此時已是亥時,夜已深沉。按照往常時節,大街上除了打更的更夫或是照例巡夜的軍士外,再無任何人影。整座城陷入一片寂靜之中。


    然而今日是除夕,宮裏早已下了命令解除了城內一切宵禁,允許百姓們通宵達旦喜迎新年。所以即便是深夜,一些精力旺盛的匈奴人們仍沒有迴去歇息的意思。


    花燈節自然是以賞花燈為主。大街小巷,街頭巷尾。
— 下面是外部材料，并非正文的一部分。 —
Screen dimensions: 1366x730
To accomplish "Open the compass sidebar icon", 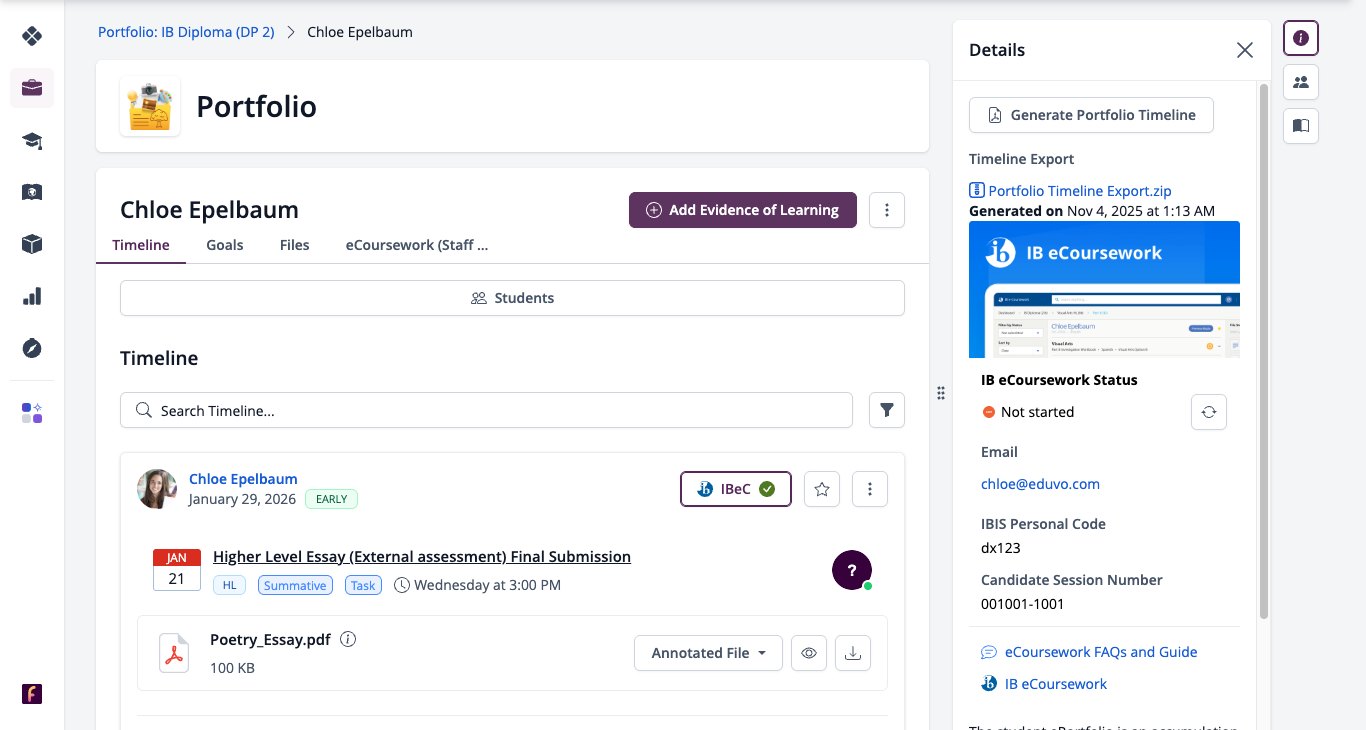I will (x=32, y=348).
高低不同的樓閣,枝繁葉茂的大樹,又或是街邊小販的商鋪前。隻要是能掛上花燈的皆無一幸免。這些花燈款式不一,大小不同,看的讓人眼花繚亂。一盞盞燈籠將整條街照的亮如白晝。


    麵朝王庭,臨近凱旋街的金水池邊,正聚集著許許多多的年輕男女。按照匈奴人的習俗,除夕花燈會固然是為了辭舊迎新,同樣也是這幫年輕男女們互相表露心跡的時候。
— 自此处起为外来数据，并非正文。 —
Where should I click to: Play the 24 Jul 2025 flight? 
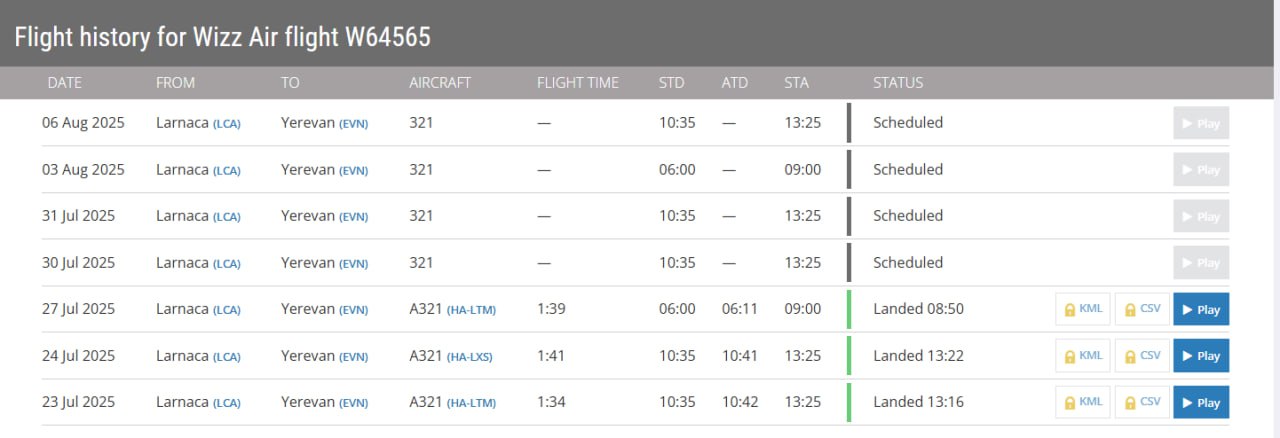pos(1201,355)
    年輕強壯的匈奴小夥子們,為了向心愛的姑娘表達愛慕,便會在這金水池邊將自己寫滿祝福的花燈送給她們。如果姑娘們接受了他們的邀請,便會接過他手中的花燈,然後在老龍王的見證下一同在河邊放燈,互相許願。


    不要以為姑娘們會不好意思又拉不下麵子。咱們匈奴的兒女們,一向敢愛敢恨,灑脫豪放。遇上喜歡的人,就要努力爭取,大膽的追尋自己的幸福,腦海中就沒有放棄的道理……


    “老板!四個花燈!”


    “好嘞。”一見來生意了,花燈老板忙放下自己的長篇大論,樂嗬嗬的迎了上去。


    “四位盡管挑,小店裏各式各樣的花燈應有盡有,包你喜歡。”


    穆雲昭掃視了一番,指了指其中一對紫色花燈道:“就這對啦!”


    老板應了一聲,滿臉堆笑的提著一根細小的棍子便將兩盞花燈取了下來。


    唐清焰小聲的對李文絕道:“夫君,你喜歡什麽樣的啊?”


    “隻要是你喜歡的怎樣都行,反正我不挑。”李文絕迴答的十分幹脆。


    唐清焰聽完,指了指其中一對月白色的花燈道:“那我就要這對了。”


    …………


    金水池眫,裴淮瞻和穆雲昭捧著那寫好新春祝福的花燈,嘴裏虔誠的默念後,小心翼翼的將它投入湖中。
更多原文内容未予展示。